June 24, 2020 | 10:09am | Updated June 24, 2020 | 10:12am

A Long Island Rail Road repairman scooped up $218,877 in overtime pay last year — making him the MTA’s top OT earner, according to new data.

In total, Junior D. Lambert made $298,520 — more than triple his $78,832 base pay, and up from the $240,701 he took home in 2018, data released Tuesday by the Empire Center fiscal-watchdog group shows.

Informed that he was the MTA’s reigning OT king, Lambert, an MTA employee since 1997, said he was merely doing his job.

“I just go to work, do the overtime, and that’s how it goes. They have a list of the overtime sheet, and it goes by seniority, and everybody gets called to work,” he told The Post.

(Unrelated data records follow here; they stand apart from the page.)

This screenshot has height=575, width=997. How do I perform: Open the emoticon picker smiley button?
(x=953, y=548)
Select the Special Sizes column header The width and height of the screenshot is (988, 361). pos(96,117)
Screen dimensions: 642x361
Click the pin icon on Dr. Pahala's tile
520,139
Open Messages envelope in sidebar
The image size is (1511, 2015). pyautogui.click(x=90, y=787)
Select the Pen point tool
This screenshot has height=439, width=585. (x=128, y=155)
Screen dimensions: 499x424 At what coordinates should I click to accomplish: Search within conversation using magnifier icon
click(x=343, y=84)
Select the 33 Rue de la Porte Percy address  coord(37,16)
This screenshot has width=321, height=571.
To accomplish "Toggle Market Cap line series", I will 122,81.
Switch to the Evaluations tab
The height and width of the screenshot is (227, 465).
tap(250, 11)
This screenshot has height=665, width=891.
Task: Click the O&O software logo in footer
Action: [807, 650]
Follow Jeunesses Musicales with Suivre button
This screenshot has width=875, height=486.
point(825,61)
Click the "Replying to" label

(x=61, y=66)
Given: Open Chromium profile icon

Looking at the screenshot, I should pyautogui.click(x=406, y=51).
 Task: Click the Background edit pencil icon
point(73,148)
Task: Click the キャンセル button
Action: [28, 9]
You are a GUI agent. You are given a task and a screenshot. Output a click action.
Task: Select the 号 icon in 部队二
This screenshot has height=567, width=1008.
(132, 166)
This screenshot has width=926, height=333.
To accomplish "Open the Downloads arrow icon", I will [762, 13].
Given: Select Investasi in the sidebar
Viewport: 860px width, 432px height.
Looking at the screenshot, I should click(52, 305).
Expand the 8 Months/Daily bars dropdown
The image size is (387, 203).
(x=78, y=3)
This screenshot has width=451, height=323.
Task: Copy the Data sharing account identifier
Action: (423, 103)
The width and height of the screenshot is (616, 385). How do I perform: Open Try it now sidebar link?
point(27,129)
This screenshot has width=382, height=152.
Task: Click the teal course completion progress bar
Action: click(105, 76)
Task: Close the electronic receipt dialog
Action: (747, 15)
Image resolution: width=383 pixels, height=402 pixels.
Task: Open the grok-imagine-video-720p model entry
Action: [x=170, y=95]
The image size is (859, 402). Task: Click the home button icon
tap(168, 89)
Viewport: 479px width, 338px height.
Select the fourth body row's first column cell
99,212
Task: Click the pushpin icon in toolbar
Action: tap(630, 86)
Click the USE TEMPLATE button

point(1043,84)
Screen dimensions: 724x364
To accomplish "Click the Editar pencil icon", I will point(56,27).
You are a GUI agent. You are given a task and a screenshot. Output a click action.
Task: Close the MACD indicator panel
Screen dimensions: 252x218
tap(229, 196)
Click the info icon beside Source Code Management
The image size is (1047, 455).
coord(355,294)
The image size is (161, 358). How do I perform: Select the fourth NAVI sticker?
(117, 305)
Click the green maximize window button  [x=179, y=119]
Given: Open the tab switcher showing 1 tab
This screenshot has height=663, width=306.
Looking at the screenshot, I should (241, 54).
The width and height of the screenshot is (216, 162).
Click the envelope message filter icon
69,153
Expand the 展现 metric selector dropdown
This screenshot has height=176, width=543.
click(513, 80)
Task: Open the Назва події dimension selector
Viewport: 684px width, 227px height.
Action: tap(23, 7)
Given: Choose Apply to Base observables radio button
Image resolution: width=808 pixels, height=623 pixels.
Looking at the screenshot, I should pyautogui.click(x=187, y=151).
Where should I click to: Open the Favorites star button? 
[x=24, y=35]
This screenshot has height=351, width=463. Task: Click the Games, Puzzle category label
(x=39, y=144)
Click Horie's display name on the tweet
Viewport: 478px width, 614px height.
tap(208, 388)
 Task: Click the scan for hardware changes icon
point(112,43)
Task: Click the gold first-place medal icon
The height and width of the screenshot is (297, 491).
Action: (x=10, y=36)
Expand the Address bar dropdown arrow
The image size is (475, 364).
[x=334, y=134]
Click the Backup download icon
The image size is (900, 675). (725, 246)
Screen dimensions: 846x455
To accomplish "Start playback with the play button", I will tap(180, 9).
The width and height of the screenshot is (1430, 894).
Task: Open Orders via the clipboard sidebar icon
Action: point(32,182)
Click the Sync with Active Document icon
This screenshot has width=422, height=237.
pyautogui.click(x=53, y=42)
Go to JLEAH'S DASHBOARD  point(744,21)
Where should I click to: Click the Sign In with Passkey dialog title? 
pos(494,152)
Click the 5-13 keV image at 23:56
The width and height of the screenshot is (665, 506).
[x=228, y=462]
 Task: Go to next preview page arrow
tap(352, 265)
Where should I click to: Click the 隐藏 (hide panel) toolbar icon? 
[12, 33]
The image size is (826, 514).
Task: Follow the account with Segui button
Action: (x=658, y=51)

“I just say yes more than the next guy that says no.”

But Lambert’s OT tab was $125,270 less than that of the previous year’s top earner, Chief Measurement Operator Thomas Caputo, who billed the agency for $344,147 of OT in 2018 on his way to an agency-high $461,646.

Transit officials vowed to crack down on overtime grifting following reports of Caputo’s improbable hours and other LIRR high rollers, who accounted for nine of the MTA’s 10 highest-paid employees in 2018.

Four LIRR foremen raked in as much as $146,800 in OT — 23 percent of their collective OT tab — for hours they were actually traveling to and from worksites, the MTA Inspector General said in October.

Among the OT cheats was Raymond Murphy, who investigators caught lounging at home when he was supposedly working overtime.

The IG’s report suggested the practice of billing travel time as OT was “widespread” — thanks to an unofficial “handshake” agreement between the LIRR and its labor unions.

But the Empire Center report found the agency — and the LIRR — reined in overtime spending in 2019 somewhat compared with the previous year’s figures.

Between 2017 and 2018, the MTA’s OT spiked by $420 million, or 16 percent, to nearly $1.4 billion. Last year, the MTA spent $1.24 billion on OT — eight percent less than in 2018, but still 46 percent more than in 2014, according to the Empire Center.

The LIRR and the New York City Transit Authority — which operates Big Apple buses and subways — account for the entirety of the reduced spending, as other MTA subdivisions saw OT spending rise from between one to eight percent.

Nevertheless, four of last year’s top five overtime earners were still LIRR employees.

Last year’s slight course correction elevated then-Transit President Andy Byford from No. 21 to No. 2 on the agency’s list of highest-paid employees overall, raking in a little over $360,000.